To efficiently support many online teleprocessing users on large host systems, which system designs are typically developed and integrated?

Difficulty: Easy

Correct Answer: All of the above

Explanation:


Introduction / Context:
Teleprocessing involves many remote users interacting with centralized applications. Scaling such environments requires improvements across connectivity, CPU scheduling, and memory management so that users receive responsive service even under heavy, diverse workloads.


Given Data / Assumptions:

  • Large multi-user hosts handle concurrent sessions.
  • Users connect over networks with variable latency and throughput.
  • Resource contention must be controlled to maintain responsiveness.


Concept / Approach:
Communication systems provide robust networking stacks, terminal support, and session control. Multiprogramming allows many processes to share CPU by time slicing and prioritization. Virtual storage (virtual memory) decouples logical address space from physical RAM, enabling larger working sets and isolation between users and applications.


Step-by-Step Solution:

1) Improve connectivity: adopt reliable communication subsystems (protocol stacks, I/O drivers, buffers). 2) Increase concurrency: employ multiprogramming to schedule many user tasks fairly. 3) Expand memory utility: use virtual storage to prevent thrashing and enable isolation. 4) Integrate: tune kernel parameters and queues so all three components cooperate under load.

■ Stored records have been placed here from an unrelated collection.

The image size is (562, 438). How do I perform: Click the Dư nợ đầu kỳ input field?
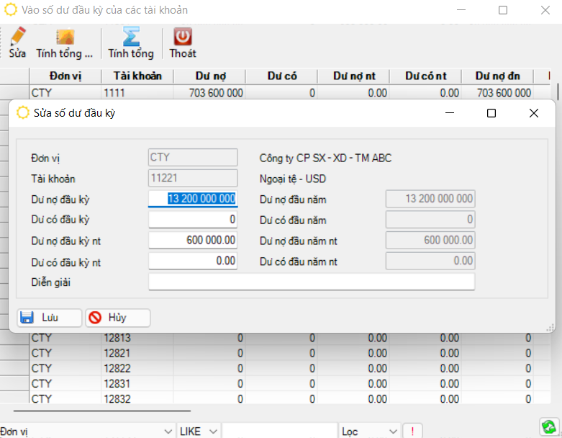pyautogui.click(x=193, y=200)
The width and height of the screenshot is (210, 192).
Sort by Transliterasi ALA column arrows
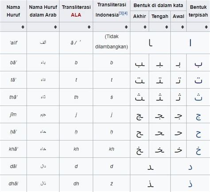tap(89, 27)
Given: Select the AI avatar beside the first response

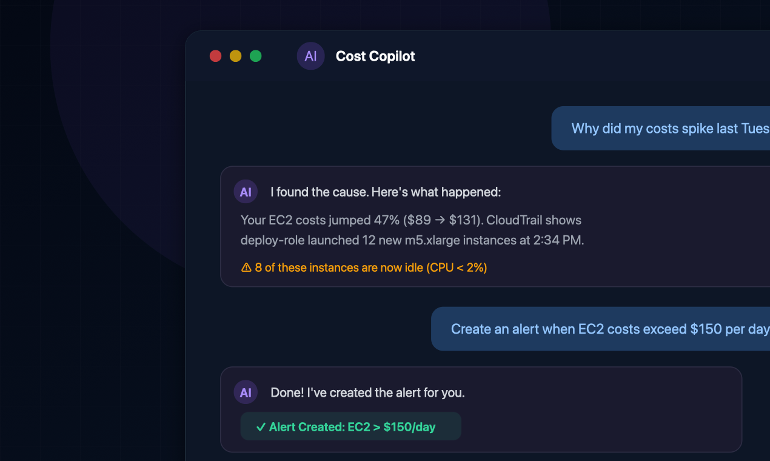Looking at the screenshot, I should (246, 191).
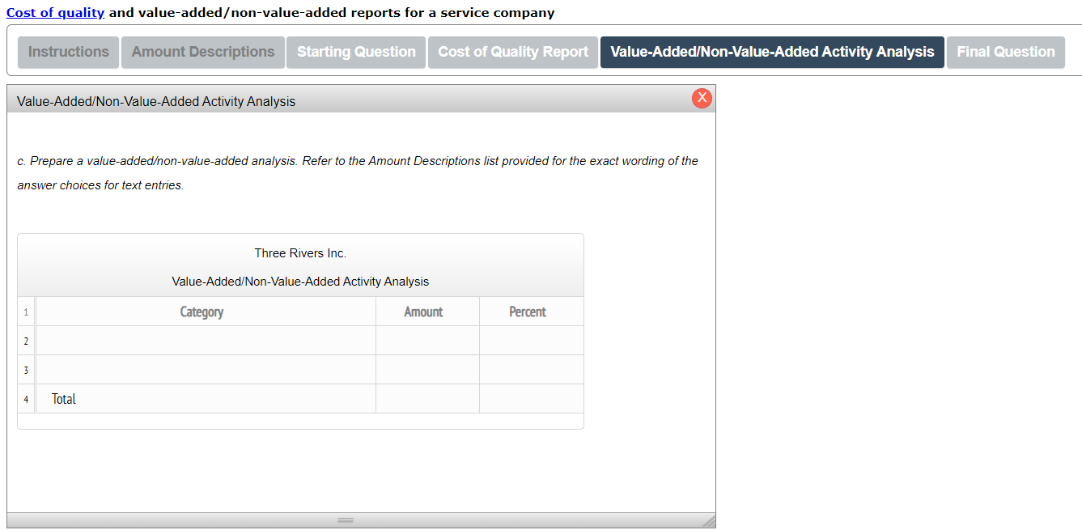Open the Amount Descriptions tab
The width and height of the screenshot is (1082, 530).
202,52
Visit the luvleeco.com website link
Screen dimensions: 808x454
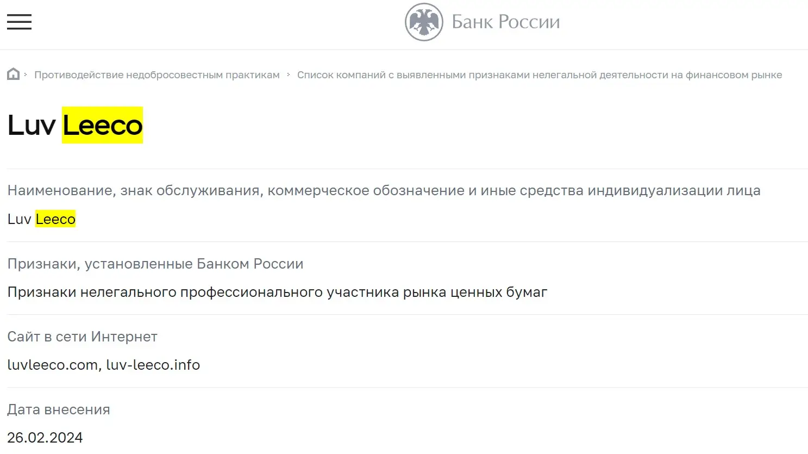[51, 365]
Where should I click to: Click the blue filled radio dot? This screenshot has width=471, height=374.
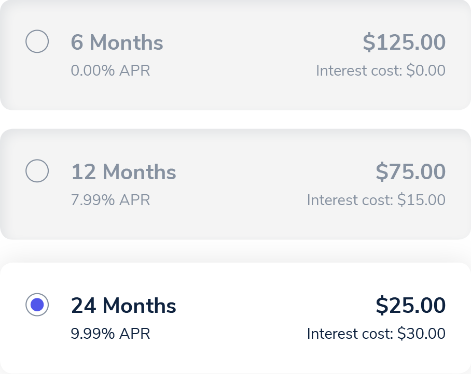(37, 305)
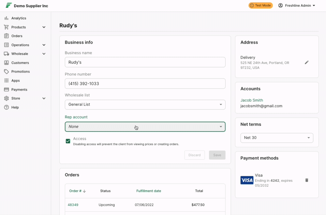Click the Payments card icon
This screenshot has width=326, height=215.
click(x=6, y=90)
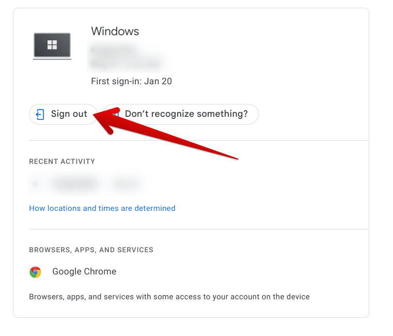Click the icon beside Don't recognize something
The image size is (393, 336).
click(x=116, y=114)
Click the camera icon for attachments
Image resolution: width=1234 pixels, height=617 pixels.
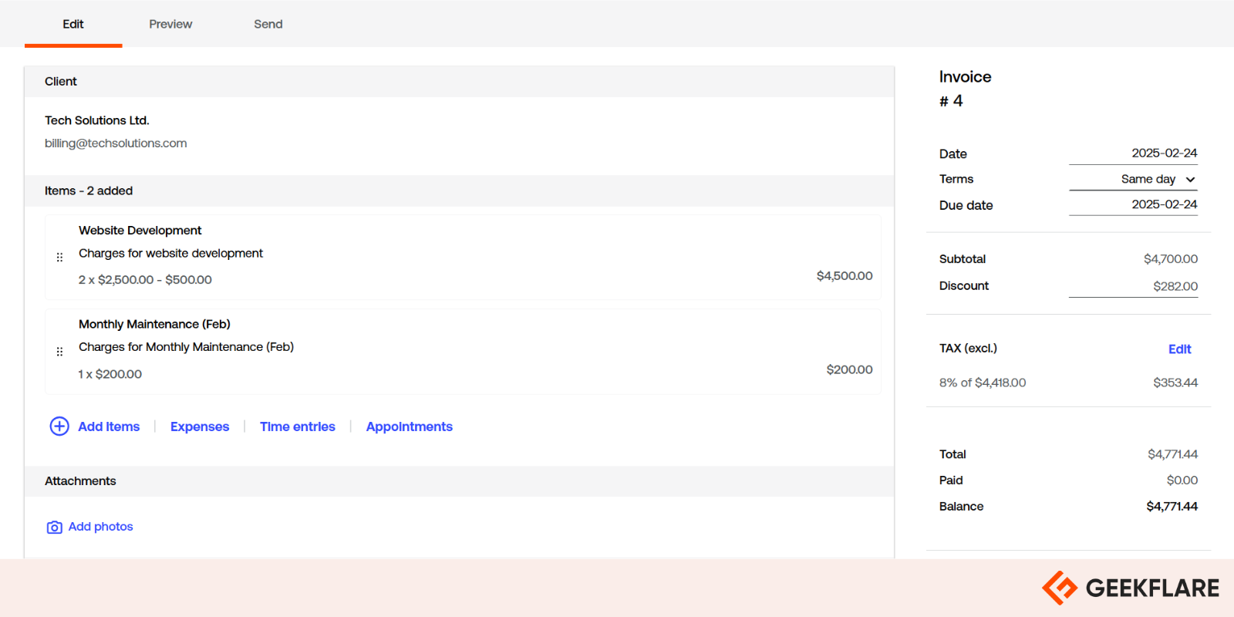54,528
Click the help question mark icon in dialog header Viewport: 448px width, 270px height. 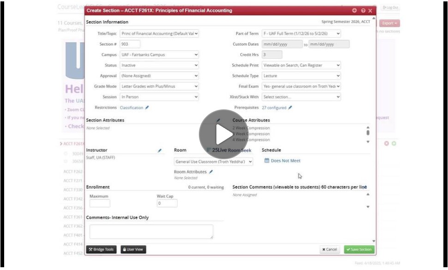point(363,10)
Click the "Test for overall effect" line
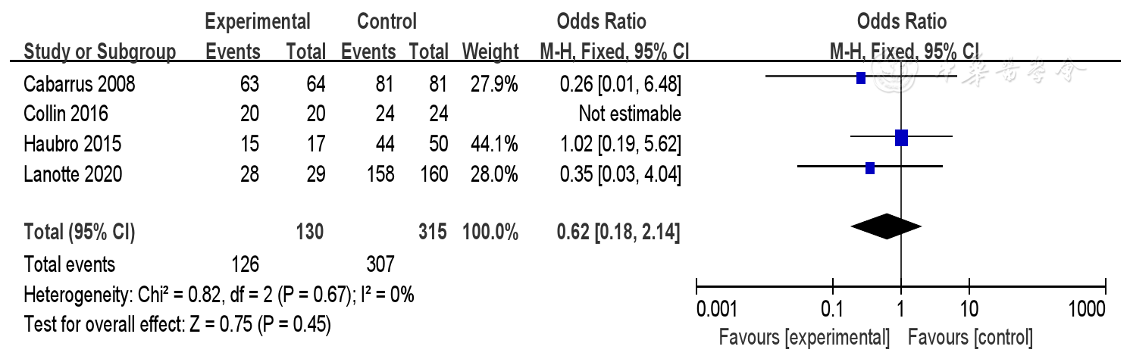Viewport: 1130px width, 362px height. [x=177, y=325]
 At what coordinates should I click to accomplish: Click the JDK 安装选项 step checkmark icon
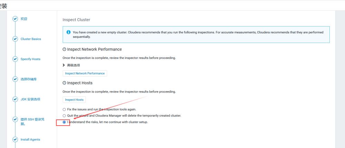point(15,99)
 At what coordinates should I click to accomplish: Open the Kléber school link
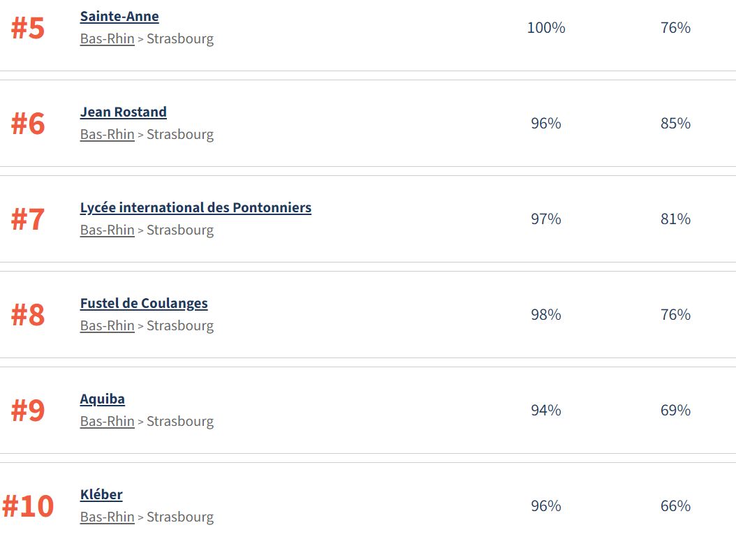101,495
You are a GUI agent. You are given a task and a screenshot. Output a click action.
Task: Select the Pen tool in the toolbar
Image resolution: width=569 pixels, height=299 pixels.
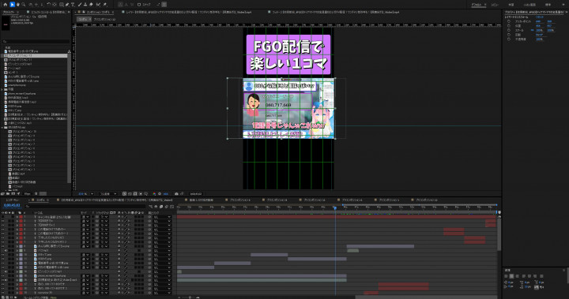click(67, 5)
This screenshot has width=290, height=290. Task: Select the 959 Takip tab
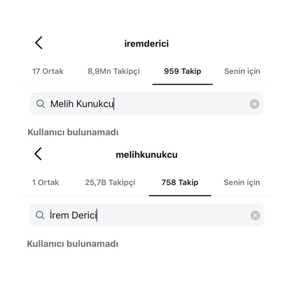pos(182,71)
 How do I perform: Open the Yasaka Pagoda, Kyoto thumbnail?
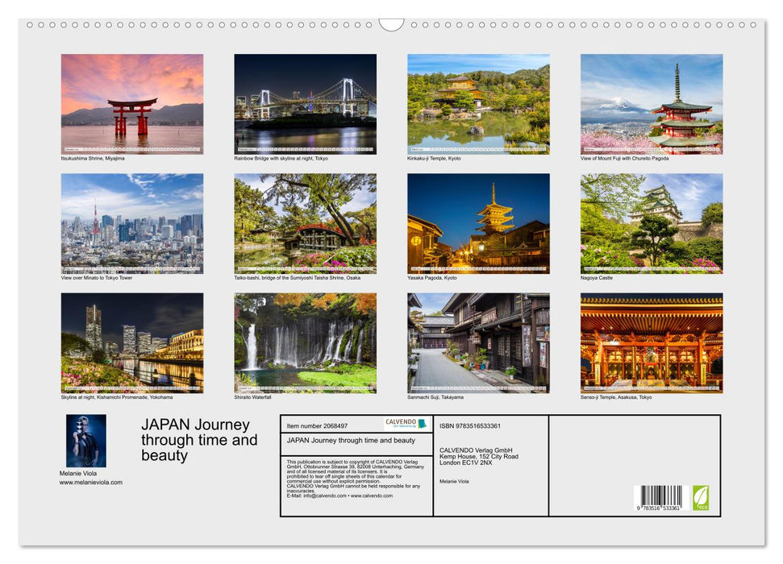[x=480, y=225]
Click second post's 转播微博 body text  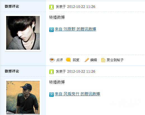pyautogui.click(x=57, y=82)
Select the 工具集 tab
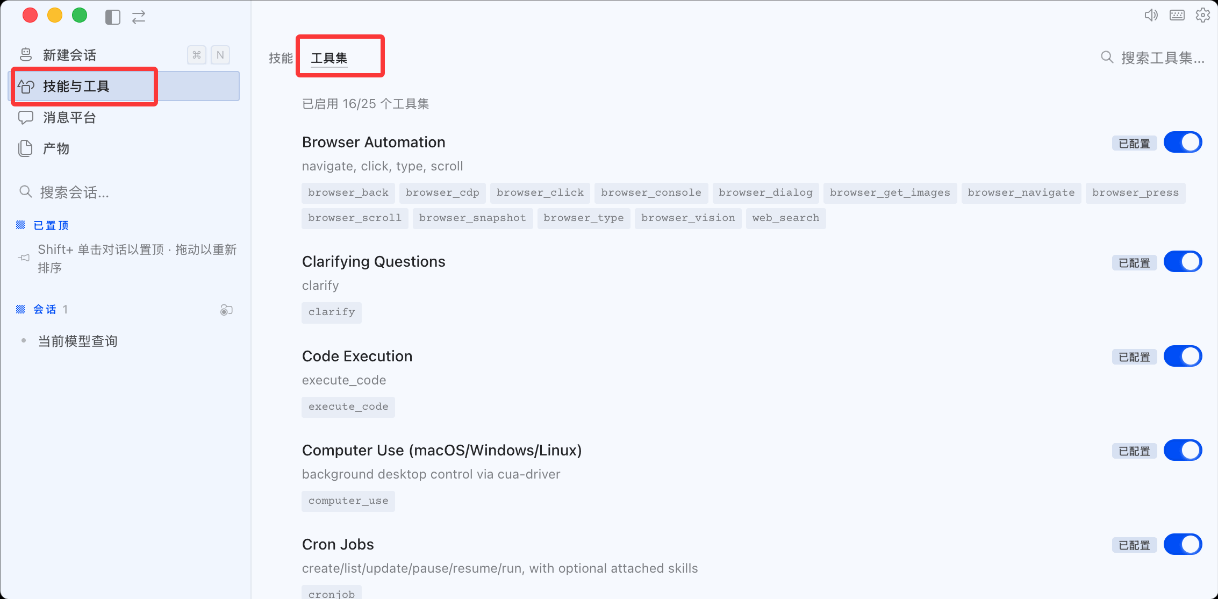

Verification / Alternative check:
System metrics show higher session counts, better average response times, and reduced swap/queue delays when communications, scheduling, and memory subsystems are jointly engineered for teleprocessing workloads.


Why Other Options Are Wrong:

  • Any single component alone cannot deliver scalable multi-user performance.
  • “None” is incorrect; all listed components are standard pillars of scalable host design.


Common Pitfalls:
Tuning one subsystem while neglecting the others; over-committing sessions without adequate memory; ignoring network back-pressure and buffer sizing that affect end-to-end latency.